▸ WHAT YOU SHOULD DO
Write down the lines exactly as they appear, from the one that contains "Task: Click the Zhihu icon on the right side" through the final line of the records, so that both ends are kept and no pictures come along.

▸ ENTRIES SHOWN
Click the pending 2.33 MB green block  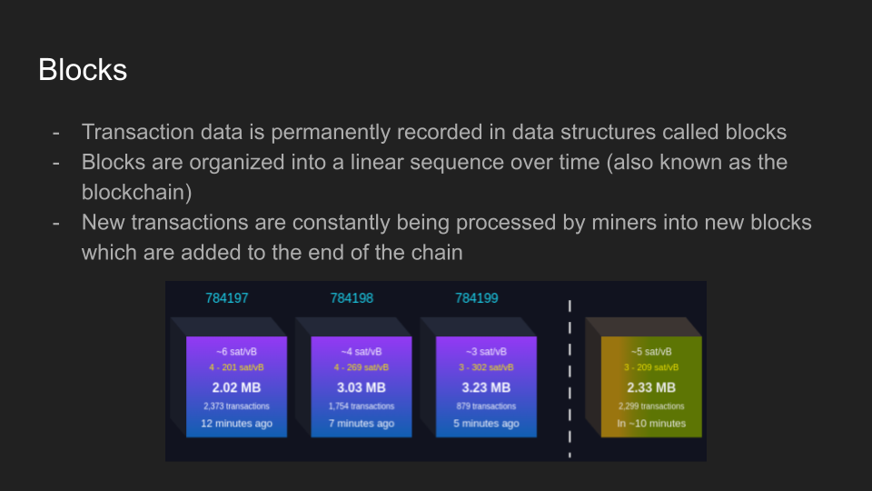(651, 387)
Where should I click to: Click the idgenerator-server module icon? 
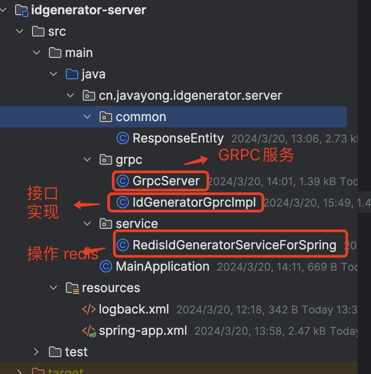22,10
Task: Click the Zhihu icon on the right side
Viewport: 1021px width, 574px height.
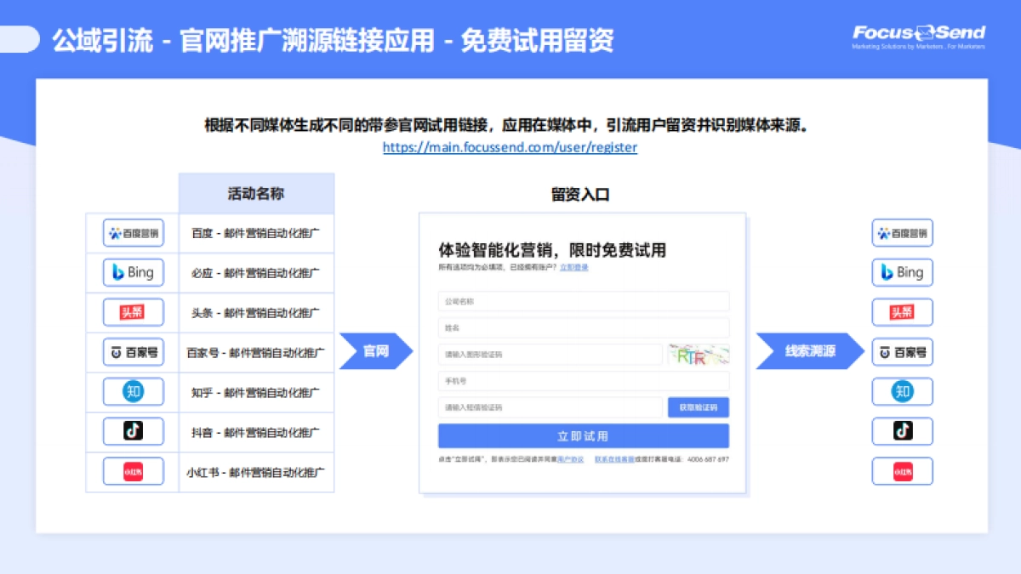Action: click(902, 391)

▸ SOLUTION FOR THIS EXERCISE
Task: Click the Zhihu icon on the right side
Viewport: 1021px width, 574px height.
Action: click(902, 391)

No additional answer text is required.